• Goal of the exercise: Transcribe the stretch of entries below from the line with "The width and height of the screenshot is (1568, 692)." through the line with "Click the tag icon beside 0 tags", exactly and with both ends included; leave out all other lines.

• Data records:
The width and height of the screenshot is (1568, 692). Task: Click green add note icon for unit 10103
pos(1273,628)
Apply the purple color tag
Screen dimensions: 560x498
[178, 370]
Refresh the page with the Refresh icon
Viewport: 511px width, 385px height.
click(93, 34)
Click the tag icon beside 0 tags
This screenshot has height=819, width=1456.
* * *
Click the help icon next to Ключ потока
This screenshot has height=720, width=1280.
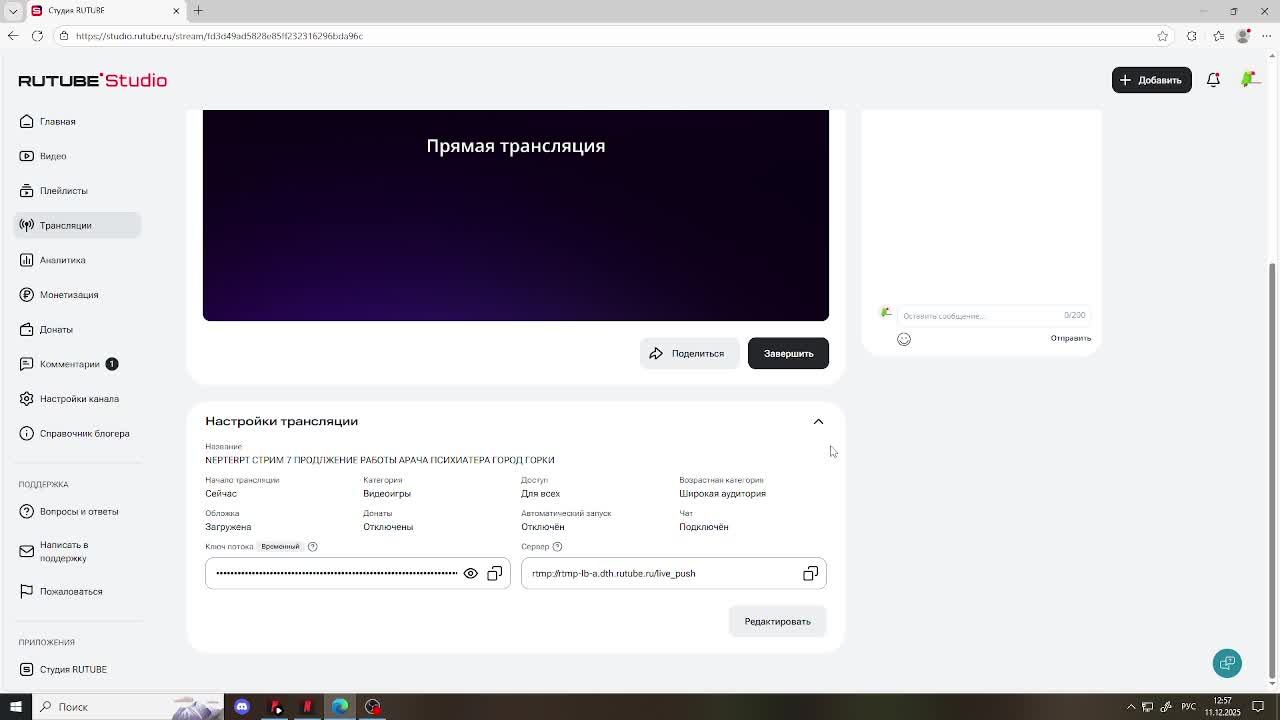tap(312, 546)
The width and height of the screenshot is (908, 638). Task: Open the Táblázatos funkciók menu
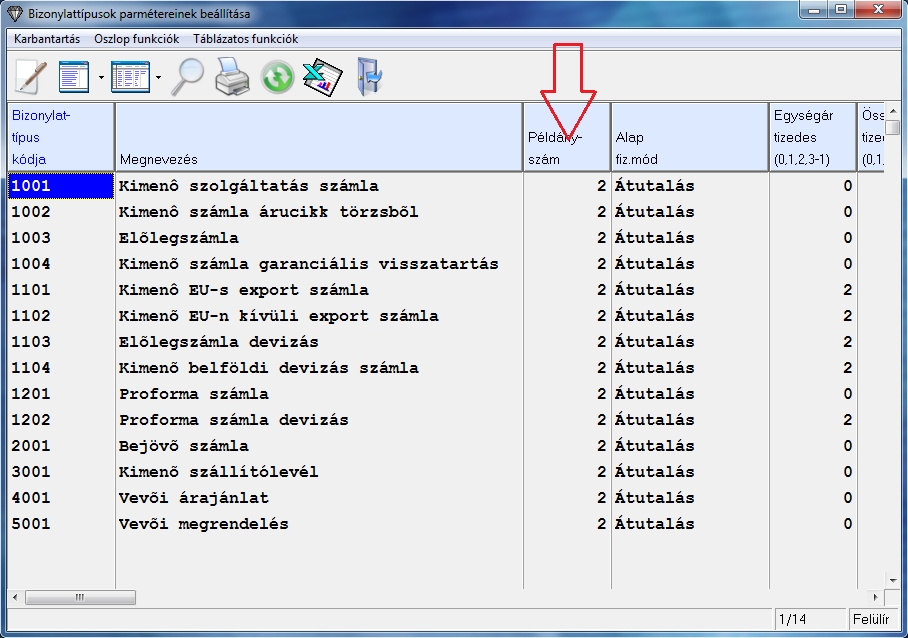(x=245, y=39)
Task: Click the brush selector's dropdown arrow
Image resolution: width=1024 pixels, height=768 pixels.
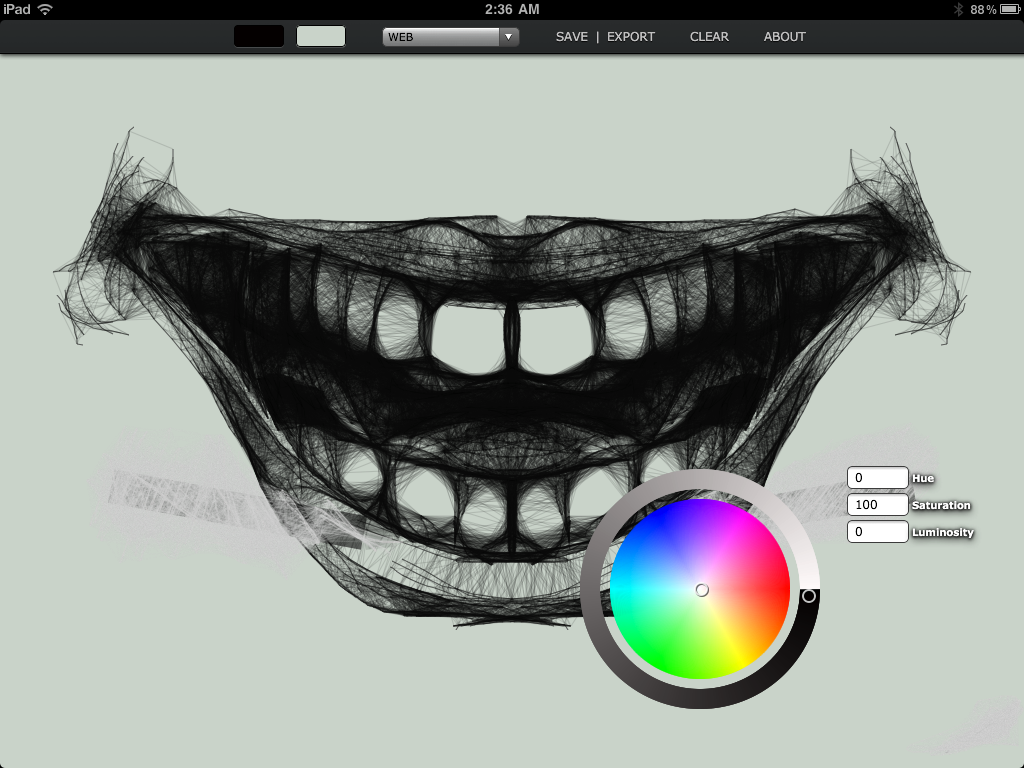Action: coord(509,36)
==
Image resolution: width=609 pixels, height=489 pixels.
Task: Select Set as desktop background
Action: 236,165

• Reply to the task:
The width and height of the screenshot is (1568, 692). Task: Click green add note icon for unit 10103
pos(1273,628)
Apply the purple color tag
Screen dimensions: 560x498
[178, 370]
Refresh the page with the Refresh icon
Viewport: 511px width, 385px height.
click(93, 34)
Click the tag icon beside 0 tags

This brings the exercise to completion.